▸ LISTED ENTRIES
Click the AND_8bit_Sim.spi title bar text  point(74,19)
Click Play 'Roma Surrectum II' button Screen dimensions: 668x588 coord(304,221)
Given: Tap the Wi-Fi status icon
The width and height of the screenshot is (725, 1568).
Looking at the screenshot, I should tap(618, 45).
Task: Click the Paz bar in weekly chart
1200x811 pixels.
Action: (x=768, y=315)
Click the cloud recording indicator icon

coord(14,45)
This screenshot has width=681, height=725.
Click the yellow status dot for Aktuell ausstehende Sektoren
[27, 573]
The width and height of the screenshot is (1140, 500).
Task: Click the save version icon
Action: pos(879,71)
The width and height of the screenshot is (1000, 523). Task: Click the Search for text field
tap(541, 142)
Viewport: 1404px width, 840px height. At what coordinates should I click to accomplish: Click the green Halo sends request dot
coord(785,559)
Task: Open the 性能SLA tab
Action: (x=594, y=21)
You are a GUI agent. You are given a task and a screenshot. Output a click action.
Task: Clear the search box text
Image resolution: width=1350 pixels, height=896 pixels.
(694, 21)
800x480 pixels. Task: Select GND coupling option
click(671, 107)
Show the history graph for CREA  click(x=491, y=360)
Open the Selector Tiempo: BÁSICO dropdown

▸ EXERCISE DIRECTIONS
Your answer must be the full listing above, printed exactly as it stands.

▸ SOLUTION TO THE PROBLEM
Click the AND_8bit_Sim.spi title bar text  point(74,19)
Click Play 'Roma Surrectum II' button Screen dimensions: 668x588 coord(304,221)
Given: Tap the Wi-Fi status icon
The width and height of the screenshot is (725, 1568).
Looking at the screenshot, I should tap(618, 45).
Task: Click the Paz bar in weekly chart
1200x811 pixels.
Action: (x=768, y=315)
Click the cloud recording indicator icon

coord(14,45)
This screenshot has width=681, height=725.
Click the yellow status dot for Aktuell ausstehende Sektoren
[27, 573]
The width and height of the screenshot is (1140, 500).
Task: Click the save version icon
Action: pos(879,71)
The width and height of the screenshot is (1000, 523). Task: Click the Search for text field
tap(541, 142)
Viewport: 1404px width, 840px height. At what coordinates should I click to accomplish: Click the green Halo sends request dot
coord(785,559)
Task: Open the 性能SLA tab
Action: (x=594, y=21)
You are a GUI agent. You are given a task and a screenshot. Output a click action.
Task: Clear the search box text
Image resolution: width=1350 pixels, height=896 pixels.
(694, 21)
800x480 pixels. Task: Select GND coupling option
click(671, 107)
Show the history graph for CREA  click(x=491, y=360)
Open the Selector Tiempo: BÁSICO dropdown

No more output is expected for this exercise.